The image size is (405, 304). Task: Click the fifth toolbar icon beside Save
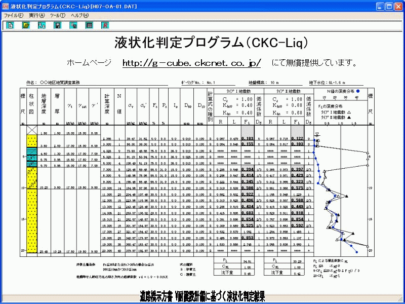(73, 25)
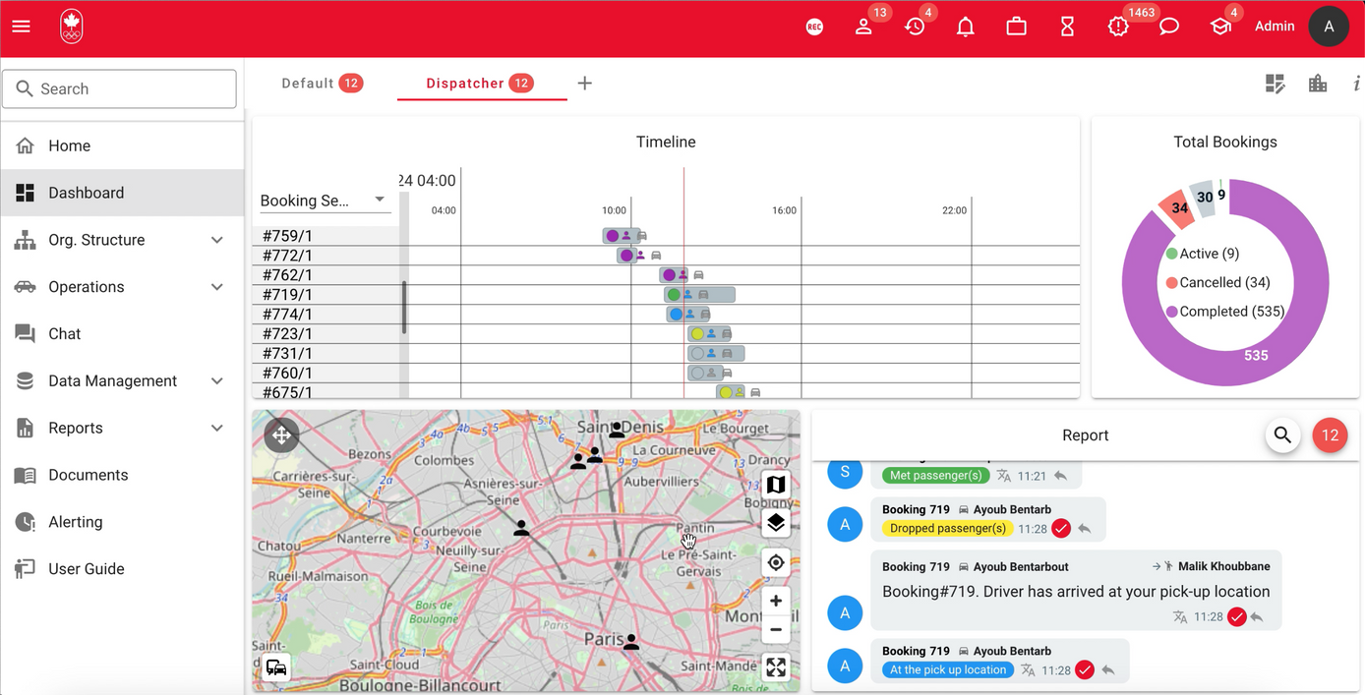The image size is (1365, 695).
Task: Expand map to fullscreen
Action: (776, 667)
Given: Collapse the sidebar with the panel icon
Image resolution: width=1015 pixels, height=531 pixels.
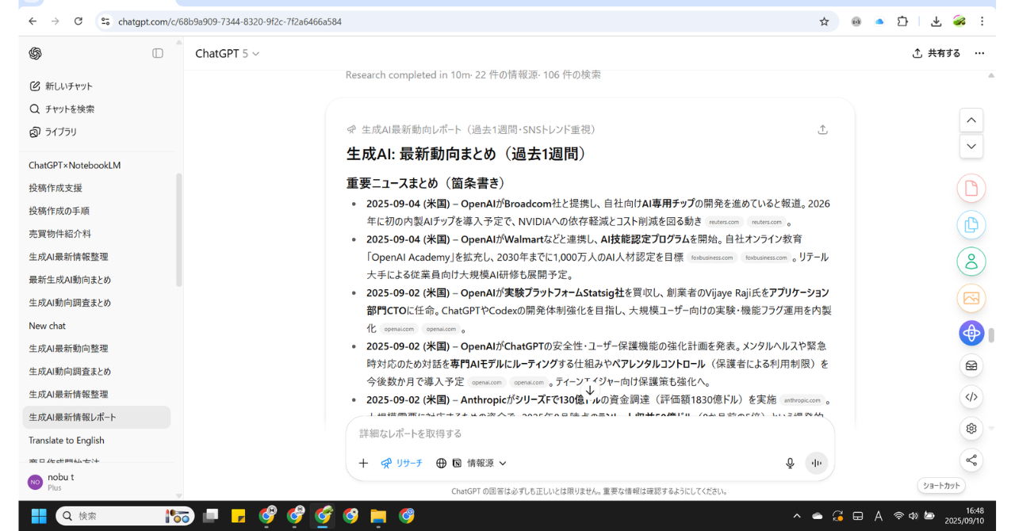Looking at the screenshot, I should 158,53.
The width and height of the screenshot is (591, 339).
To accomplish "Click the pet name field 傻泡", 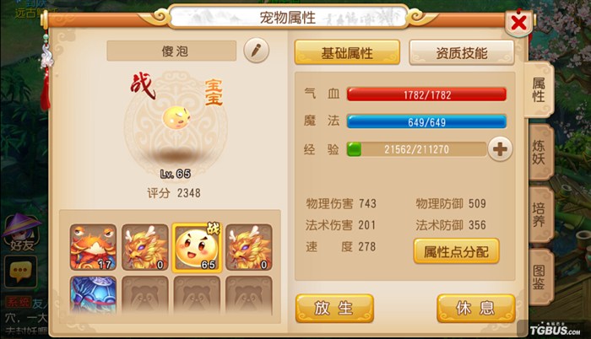I will [171, 51].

## Assignment
Please output the listing above exactly from its first line through the line with "The width and", both included, and nothing beyond that line. Omit pictures.

## Response for this exercise
The image size is (405, 304). Task: Click the fifth toolbar icon beside Save
(73, 25)
The image size is (1365, 695).
Task: Expand map to fullscreen
Action: (776, 667)
Given: Collapse the sidebar with the panel icon
Image resolution: width=1015 pixels, height=531 pixels.
Looking at the screenshot, I should 158,53.
The width and height of the screenshot is (591, 339).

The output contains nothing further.